Extract provided:

= = = = = = =

Saturday, August 10, 2013

Elevated Blood Pressure and Excess Salt in the Diet

Picture by Steven Fruitsmaak
Picture by Steven Fruitsmaak
High blood pressure or hypertension is a medical condition known for thousands of years to cause health problems. However, proper scientific knowledge and measurements started to be gathered about 250 years ago. Our current way of measuring blood pressure was developed about 100 years ago. The last 30 years has seen  major developments in medications used to treat blood pressure, showing benefits by reducing heart attacks, strokes and kidney disease. In addition, discoveries have been made in the genetic area that explain certain types of hypertension that affect some people.

The proliferation of salt additives in foods (for preservation and taste purposes) and the success of the fast food industry has increased the total amount of salt that people ingest as an average. In America, this average is 3450 mg of sodium per day. This is much more than the maximum recommended amount of 2300 mg of sodium per day.

How does Excess Salt Increase Blood Pressure? Can We Prevent it?

The body will always try to keep the concentration of sodium in the blood close to 140 mEq/L. If someone eats a salty meal, he or she has to drink water to a point that the sodium concentration would not increase. When doing this, the total volume of fluid within the veins and arteries increases. Some of this excess fluid leaks out into the interstitial spaces in between the cells. The kidneys sense this excess body fluid and send signals to increase the blood pressure in an attempt to regulate the excess body fluid. If a person keeps a state of elevated blood pressure for a long time, the heart has to work harder, the arteries can become thicker and prone to developing atherosclerotic plaques, therefore increasing the risk of strokes, heart attacks, and kidney failure.

= = = = = = =

Your tasks:
a. In the post above on salt and high blood pressure, what is the average daily sodium intake in America?
b. From the post on salt and high blood pressure, copy out word for word the part that opens with the words containing "How does Excess" and closes with "and kidney failure.".
c. Write what comes next in the post on salt and high blood pressure, picking up right after its final sentence.

= = = = = = =

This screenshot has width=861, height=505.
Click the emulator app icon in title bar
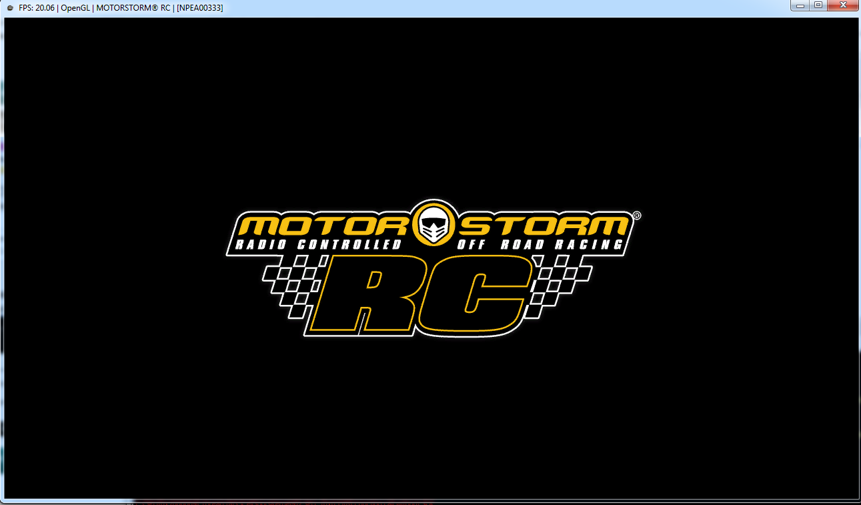9,7
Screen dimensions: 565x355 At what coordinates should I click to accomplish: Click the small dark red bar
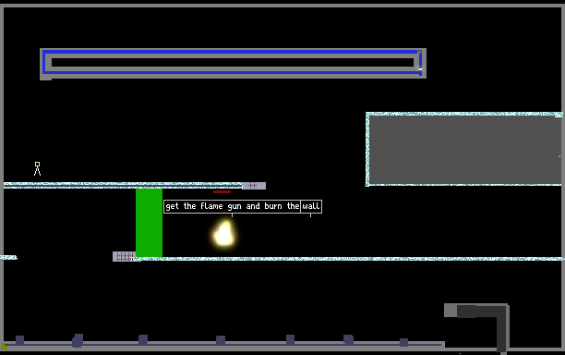pos(222,191)
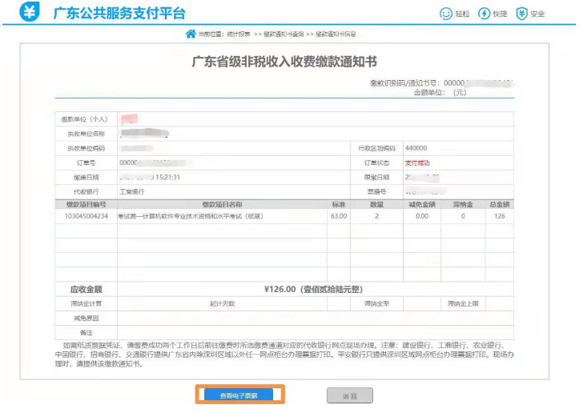Click the 支付成功 order status text

click(416, 162)
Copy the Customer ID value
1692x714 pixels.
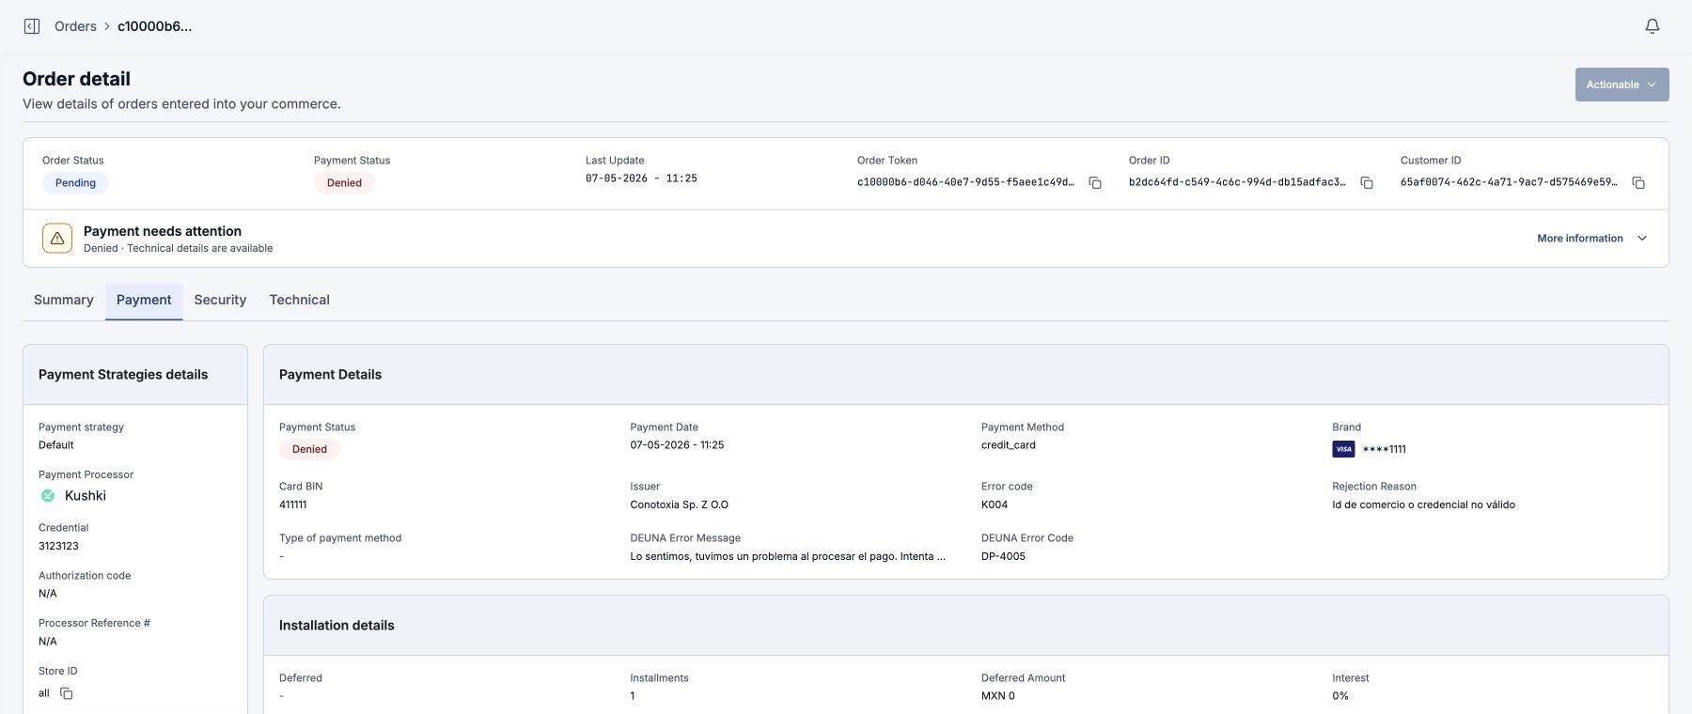pos(1638,182)
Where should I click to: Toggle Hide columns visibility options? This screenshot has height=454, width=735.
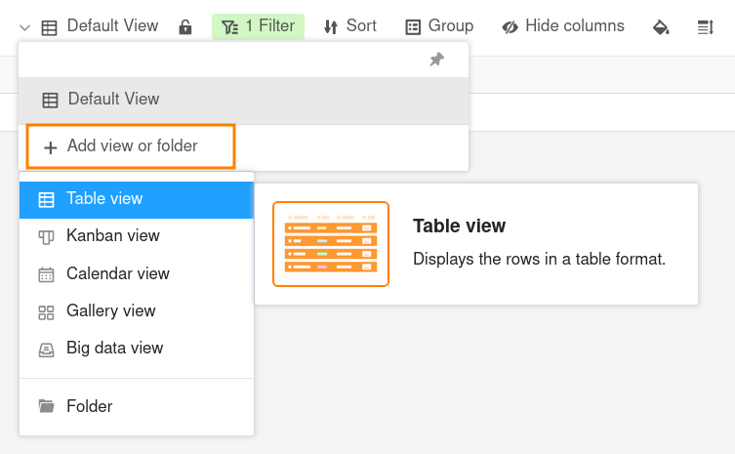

= = = = = = =

Results:
a. 3450 mg of sodium per day.

b.
How does Excess Salt Increase Blood Pressure? Can We Prevent it?

The body will always try to keep the concentration of sodium in the blood close to 140 mEq/L. If someone eats a salty meal, he or she has to drink water to a point that the sodium concentration would not increase. When doing this, the total volume of fluid within the veins and arteries increases. Some of this excess fluid leaks out into the interstitial spaces in between the cells. The kidneys sense this excess body fluid and send signals to increase the blood pressure in an attempt to regulate the excess body fluid. If a person keeps a state of elevated blood pressure for a long time, the heart has to work harder, the arteries can become thicker and prone to developing atherosclerotic plaques, therefore increasing the risk of strokes, heart attacks, and kidney failure.

c.
The success of diuretics (water pills) in treating elevated blood pressure in part has to do with the effect of helping the kidneys remove the excess salt. Other medications focus on dilating arteries and blocking the action of substances known to elevate the blood pressure. Some patients have certain genetic conditions that make the use of medications essential. Other patients already have hardened arteries and depend on medications to keep the blood pressure at a healthy level. However, the majority of people, specially young people would greatly benefit from limiting the amount of salt in their diets. By doing this, they will reduce the changes of the heart pumping against harder pressures and would keep arteries less hardened.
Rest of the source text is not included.